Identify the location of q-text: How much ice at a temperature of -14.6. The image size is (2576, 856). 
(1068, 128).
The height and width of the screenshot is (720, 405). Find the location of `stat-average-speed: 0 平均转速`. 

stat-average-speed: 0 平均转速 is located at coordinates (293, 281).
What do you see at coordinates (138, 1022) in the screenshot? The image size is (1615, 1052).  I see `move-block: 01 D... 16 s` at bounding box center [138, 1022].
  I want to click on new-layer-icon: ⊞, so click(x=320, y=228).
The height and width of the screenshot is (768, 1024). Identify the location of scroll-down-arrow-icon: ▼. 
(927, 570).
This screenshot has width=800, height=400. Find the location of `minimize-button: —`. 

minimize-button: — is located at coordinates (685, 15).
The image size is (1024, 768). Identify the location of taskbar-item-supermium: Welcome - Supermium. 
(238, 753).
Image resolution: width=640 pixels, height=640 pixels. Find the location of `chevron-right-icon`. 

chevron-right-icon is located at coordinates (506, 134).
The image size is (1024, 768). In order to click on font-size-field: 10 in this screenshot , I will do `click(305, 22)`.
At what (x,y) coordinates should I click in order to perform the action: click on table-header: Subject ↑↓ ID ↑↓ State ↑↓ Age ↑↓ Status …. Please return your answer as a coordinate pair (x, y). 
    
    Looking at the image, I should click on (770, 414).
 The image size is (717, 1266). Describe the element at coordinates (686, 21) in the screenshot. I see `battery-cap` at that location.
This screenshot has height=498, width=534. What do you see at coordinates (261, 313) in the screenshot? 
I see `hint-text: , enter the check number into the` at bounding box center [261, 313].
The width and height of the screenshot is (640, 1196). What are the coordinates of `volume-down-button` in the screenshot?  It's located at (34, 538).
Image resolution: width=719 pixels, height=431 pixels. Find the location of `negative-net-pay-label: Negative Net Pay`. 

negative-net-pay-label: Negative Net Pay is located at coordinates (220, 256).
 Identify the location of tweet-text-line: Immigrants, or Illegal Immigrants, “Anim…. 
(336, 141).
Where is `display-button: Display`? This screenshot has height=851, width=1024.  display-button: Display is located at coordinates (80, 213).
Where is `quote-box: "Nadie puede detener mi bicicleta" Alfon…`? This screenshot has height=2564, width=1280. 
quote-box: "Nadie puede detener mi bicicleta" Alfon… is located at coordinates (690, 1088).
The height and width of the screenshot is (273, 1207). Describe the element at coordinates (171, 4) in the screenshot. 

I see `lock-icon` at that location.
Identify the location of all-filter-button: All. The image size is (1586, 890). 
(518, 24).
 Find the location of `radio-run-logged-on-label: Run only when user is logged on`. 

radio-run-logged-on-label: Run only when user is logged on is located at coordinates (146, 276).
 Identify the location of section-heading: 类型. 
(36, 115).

+++

Exercise aim |
Reproduce all of the data above, switching every "Identify the location of" to "Locate" and leaving everything else unchanged.

Written answer |
Locate q-text: How much ice at a temperature of -14.6. The image size is (2576, 856). 
(1068, 128).
The height and width of the screenshot is (720, 405). Find the location of `stat-average-speed: 0 平均转速`. 

stat-average-speed: 0 平均转速 is located at coordinates (293, 281).
What do you see at coordinates (138, 1022) in the screenshot? The image size is (1615, 1052).  I see `move-block: 01 D... 16 s` at bounding box center [138, 1022].
  I want to click on new-layer-icon: ⊞, so click(x=320, y=228).
The height and width of the screenshot is (768, 1024). Locate scroll-down-arrow-icon: ▼. 
(927, 570).
This screenshot has width=800, height=400. Find the location of `minimize-button: —`. 

minimize-button: — is located at coordinates (685, 15).
The image size is (1024, 768). Locate taskbar-item-supermium: Welcome - Supermium. 
(238, 753).
Image resolution: width=640 pixels, height=640 pixels. Find the location of `chevron-right-icon`. 

chevron-right-icon is located at coordinates (506, 134).
The image size is (1024, 768). In order to click on font-size-field: 10 in this screenshot , I will do `click(305, 22)`.
At what (x,y) coordinates should I click in order to perform the action: click on table-header: Subject ↑↓ ID ↑↓ State ↑↓ Age ↑↓ Status …. Please return your answer as a coordinate pair (x, y). 
    
    Looking at the image, I should click on (770, 414).
 The image size is (717, 1266). Describe the element at coordinates (686, 21) in the screenshot. I see `battery-cap` at that location.
This screenshot has height=498, width=534. What do you see at coordinates (261, 313) in the screenshot? 
I see `hint-text: , enter the check number into the` at bounding box center [261, 313].
The width and height of the screenshot is (640, 1196). What are the coordinates of `volume-down-button` in the screenshot?  It's located at (34, 538).
Image resolution: width=719 pixels, height=431 pixels. Find the location of `negative-net-pay-label: Negative Net Pay`. 

negative-net-pay-label: Negative Net Pay is located at coordinates (220, 256).
 Locate tweet-text-line: Immigrants, or Illegal Immigrants, “Anim…. 
(336, 141).
Where is `display-button: Display`? This screenshot has height=851, width=1024.  display-button: Display is located at coordinates (80, 213).
Where is `quote-box: "Nadie puede detener mi bicicleta" Alfon…`? This screenshot has height=2564, width=1280. 
quote-box: "Nadie puede detener mi bicicleta" Alfon… is located at coordinates (690, 1088).
The height and width of the screenshot is (273, 1207). Describe the element at coordinates (171, 4) in the screenshot. 

I see `lock-icon` at that location.
Locate all-filter-button: All. The image size is (1586, 890). 
(518, 24).
 Find the location of `radio-run-logged-on-label: Run only when user is logged on`. 

radio-run-logged-on-label: Run only when user is logged on is located at coordinates (146, 276).
 Locate section-heading: 类型. 
(36, 115).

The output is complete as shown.